You didn’t build your culture or establish your customer experience by accident. You establish that a great passion, deliberate action and the hope for an opportunity to deliver something powerful to a customer base. That all took a tremendous amount of risk and courage, but you did it and you’re on your way.
You have to exhibit the same type of courage with an added dose of humility now that you are out in the market with customers are responding to you, the market is responding to you and competition is responding to you. You need to be bold and brave enough to adjust and refine to meet those needs so that you can continue to bring your passion to the market.

Here are a few gut check items to always keep in mind and gear you up for the needed refining activities you’re going to have to do at some point to remain a going concern:

  1. Make, ensure your vision and mission are strong enough and deep enough to withstand needed changes from the marketplace, competition, and customer feedback. The passion for what you intend to deliver needs to have a firm enough and broad enough foundation to ensure that it can withstand some refining as it takes place.
  2. Establish clear rules for what is objective facts. Have a trusted analytical team and trust them when it comes to information found in the discovery and the molding process.

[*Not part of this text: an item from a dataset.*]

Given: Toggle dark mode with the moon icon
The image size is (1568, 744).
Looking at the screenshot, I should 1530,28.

  3. Never let the objectives become subjective. As a huge sports fan, I have never once seen a post-game interview with the scorekeeper. The scorekeeper’s role is extremely objective. When something is scored and the officials on the playing field have all agreed that it was a legitimate score that scorekeeper then records it. It is the most objective of the objective roles that I can think of.  Similarly when it is been established that in discovery and from molding experiences that you have found an objective fact that points in the direction of needed refinement, you’re only kicking against the pricks to then try to turn that objective back into a subjective manner to avoid the discomfort of needed refinement. Hold yourself accountable to sticking by what you’ve agreed on as objective matters and stop wasting everyone’s time debating it.

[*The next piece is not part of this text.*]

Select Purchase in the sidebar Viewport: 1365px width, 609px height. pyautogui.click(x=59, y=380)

  4. If you are a leader, be a leader. When facts are presented to you and obvious changes are needed don’t waste your or your teams time by avoiding them unnecessarily or out of any discomfort on the matter. Step up and be the first advocate of change.
  5. Beware of sacred cows that aren’t producing enough milk. They are blocking the clear path to success because of over-emotional ties and postponing of needed refinement.

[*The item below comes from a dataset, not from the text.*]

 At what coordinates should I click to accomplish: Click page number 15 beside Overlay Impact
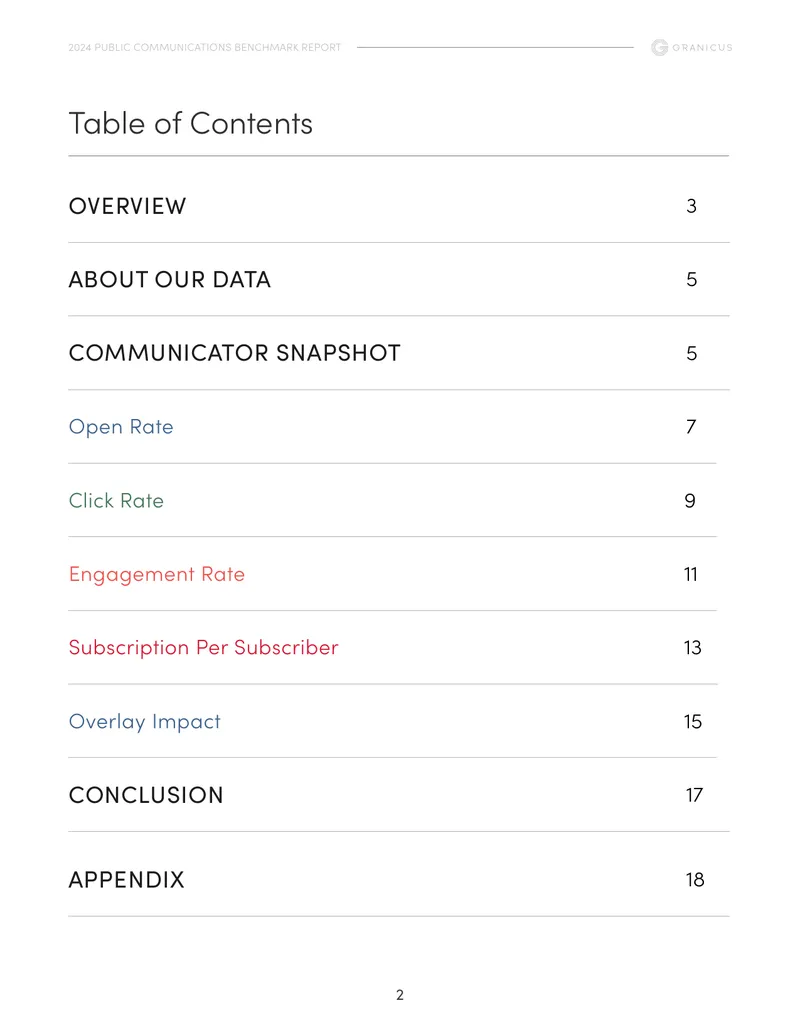point(692,721)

An organization’s willingness and maturity to accept the need to refine is a powerful key in that organization being strong enough to survive and thrive.  It also signals trust to the employee and customer base and can be the pivotal point at which you define if you’re truly in this together or if up to this point it has been a very superficial relationship where each party is only willing to look after their own individual needs.

Having the courage and the fortitude to refine as a partnership with the customer and employee base is a huge factor in companies being able to withstand and roll with the various challenges that will continue to pressure them for the long-term. Successfully refining enables the opportunity for the company to exist as a going concern into the future to best meet the needs of all involved parties for the long-term.